Here’s the story of the moment that changed my life.
It was the fall of 2009, and I had recently started working at PSCS after 10 years teaching in the public high schools. The phone rang, and a woman asked me, “Are you an alternative school?”
I was flummoxed. I know what she meant by the term “alternative school,” and by her definition, yes, we are an alternative school. But we don’t view ourselves that way. At PSCS, we see ourselves as a mainstream school for the 21st century.
I fumbled and stumbled my way through the conversation before finally hanging up. I walked into the office of PSCS founder Andy Smallman and asked him, “Are we an alternative school?”
“No,” he said.
“I know that, but what do you say when people ask that question?”
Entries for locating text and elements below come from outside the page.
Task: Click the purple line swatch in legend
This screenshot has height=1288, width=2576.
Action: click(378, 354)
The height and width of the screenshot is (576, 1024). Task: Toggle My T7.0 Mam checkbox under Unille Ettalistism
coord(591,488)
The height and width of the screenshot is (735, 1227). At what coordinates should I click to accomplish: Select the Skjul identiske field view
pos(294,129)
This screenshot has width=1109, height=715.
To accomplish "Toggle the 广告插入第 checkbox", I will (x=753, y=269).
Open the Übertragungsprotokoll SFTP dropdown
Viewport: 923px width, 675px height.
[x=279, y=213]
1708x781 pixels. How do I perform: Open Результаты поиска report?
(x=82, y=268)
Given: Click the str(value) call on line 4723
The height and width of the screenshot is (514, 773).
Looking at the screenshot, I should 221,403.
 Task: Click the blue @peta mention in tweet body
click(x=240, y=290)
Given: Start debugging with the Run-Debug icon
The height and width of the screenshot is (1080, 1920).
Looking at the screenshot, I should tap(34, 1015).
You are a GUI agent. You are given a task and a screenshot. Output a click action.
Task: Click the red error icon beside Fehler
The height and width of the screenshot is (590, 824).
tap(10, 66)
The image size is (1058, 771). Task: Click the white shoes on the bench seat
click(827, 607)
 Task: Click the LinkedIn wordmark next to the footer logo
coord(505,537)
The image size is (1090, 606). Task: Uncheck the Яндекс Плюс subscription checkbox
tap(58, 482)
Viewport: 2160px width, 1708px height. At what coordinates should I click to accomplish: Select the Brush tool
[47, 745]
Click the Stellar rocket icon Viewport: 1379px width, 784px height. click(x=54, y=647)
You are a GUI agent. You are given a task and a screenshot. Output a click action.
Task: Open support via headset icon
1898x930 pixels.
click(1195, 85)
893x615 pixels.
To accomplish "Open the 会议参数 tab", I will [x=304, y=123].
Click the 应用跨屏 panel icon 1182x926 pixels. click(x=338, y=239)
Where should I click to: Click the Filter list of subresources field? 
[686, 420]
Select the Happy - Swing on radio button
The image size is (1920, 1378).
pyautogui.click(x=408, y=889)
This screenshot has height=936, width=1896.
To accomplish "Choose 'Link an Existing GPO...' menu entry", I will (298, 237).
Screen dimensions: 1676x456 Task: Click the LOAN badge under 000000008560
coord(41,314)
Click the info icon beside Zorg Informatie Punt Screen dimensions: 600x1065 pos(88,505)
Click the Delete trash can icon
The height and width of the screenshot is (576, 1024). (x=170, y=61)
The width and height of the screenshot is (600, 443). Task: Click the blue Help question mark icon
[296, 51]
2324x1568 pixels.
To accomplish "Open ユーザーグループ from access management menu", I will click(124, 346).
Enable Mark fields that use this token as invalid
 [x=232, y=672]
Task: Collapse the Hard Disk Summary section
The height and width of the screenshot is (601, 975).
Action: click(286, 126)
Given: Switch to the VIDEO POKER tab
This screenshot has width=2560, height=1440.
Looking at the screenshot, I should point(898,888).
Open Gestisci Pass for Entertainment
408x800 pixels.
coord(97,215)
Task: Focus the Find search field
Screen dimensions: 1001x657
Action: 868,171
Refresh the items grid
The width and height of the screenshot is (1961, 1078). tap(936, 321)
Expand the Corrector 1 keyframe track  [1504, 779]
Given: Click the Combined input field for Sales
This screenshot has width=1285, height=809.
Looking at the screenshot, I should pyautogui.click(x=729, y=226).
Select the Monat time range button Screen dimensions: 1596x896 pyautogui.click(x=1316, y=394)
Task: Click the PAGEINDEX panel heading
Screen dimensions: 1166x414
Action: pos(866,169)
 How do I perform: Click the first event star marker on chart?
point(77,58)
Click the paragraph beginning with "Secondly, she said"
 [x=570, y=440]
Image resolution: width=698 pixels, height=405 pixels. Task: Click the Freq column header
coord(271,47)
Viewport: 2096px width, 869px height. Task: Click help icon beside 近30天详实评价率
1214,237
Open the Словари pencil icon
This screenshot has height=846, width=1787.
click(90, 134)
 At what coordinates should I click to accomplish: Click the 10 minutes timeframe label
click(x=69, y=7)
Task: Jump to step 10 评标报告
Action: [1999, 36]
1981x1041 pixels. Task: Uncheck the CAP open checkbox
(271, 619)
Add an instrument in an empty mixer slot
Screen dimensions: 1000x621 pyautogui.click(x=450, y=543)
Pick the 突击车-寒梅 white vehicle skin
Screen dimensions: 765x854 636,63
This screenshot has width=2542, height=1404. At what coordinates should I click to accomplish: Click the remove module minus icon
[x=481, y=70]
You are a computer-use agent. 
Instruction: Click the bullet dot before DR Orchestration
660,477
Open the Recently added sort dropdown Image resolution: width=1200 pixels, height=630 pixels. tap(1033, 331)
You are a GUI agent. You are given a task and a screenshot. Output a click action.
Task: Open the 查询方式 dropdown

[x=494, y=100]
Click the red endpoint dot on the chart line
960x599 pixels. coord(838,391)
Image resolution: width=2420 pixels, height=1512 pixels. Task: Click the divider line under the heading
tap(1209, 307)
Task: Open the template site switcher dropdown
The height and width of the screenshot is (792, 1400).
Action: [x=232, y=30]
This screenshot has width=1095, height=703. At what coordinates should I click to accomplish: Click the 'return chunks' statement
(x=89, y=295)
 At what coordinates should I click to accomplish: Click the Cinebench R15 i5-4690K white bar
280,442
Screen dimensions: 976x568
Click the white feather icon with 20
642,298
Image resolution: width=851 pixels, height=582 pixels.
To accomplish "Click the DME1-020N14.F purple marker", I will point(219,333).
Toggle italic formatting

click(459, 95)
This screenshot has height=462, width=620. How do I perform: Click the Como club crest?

“Alternative schools use alternative strategies for helping kids understand geography and science and math and literature,” he said. “That’s not our product.”
“What’s our product?”
“Our product is this environment,” he said. “We provide a safe, loving, nurturing environment in which kids feel connected to a caring community, then we surround them with people of high character who are excited about life and excited about learning. Then we partner with them to help them figure out what they love to do, what brings them joy.”
I stood in his doorway for what seemed like an eternity, staring blankly. School is not, first and foremost, about the transfer of academic content from teacher to student. School should be about surrounding kids with role models who help them identify and pursue their signature strengths. School is about the journey from childhood to adulthood.
I am convinced that this is the transcendent idea in our conversation about transforming our schools. This is the idea that’s going to change everything.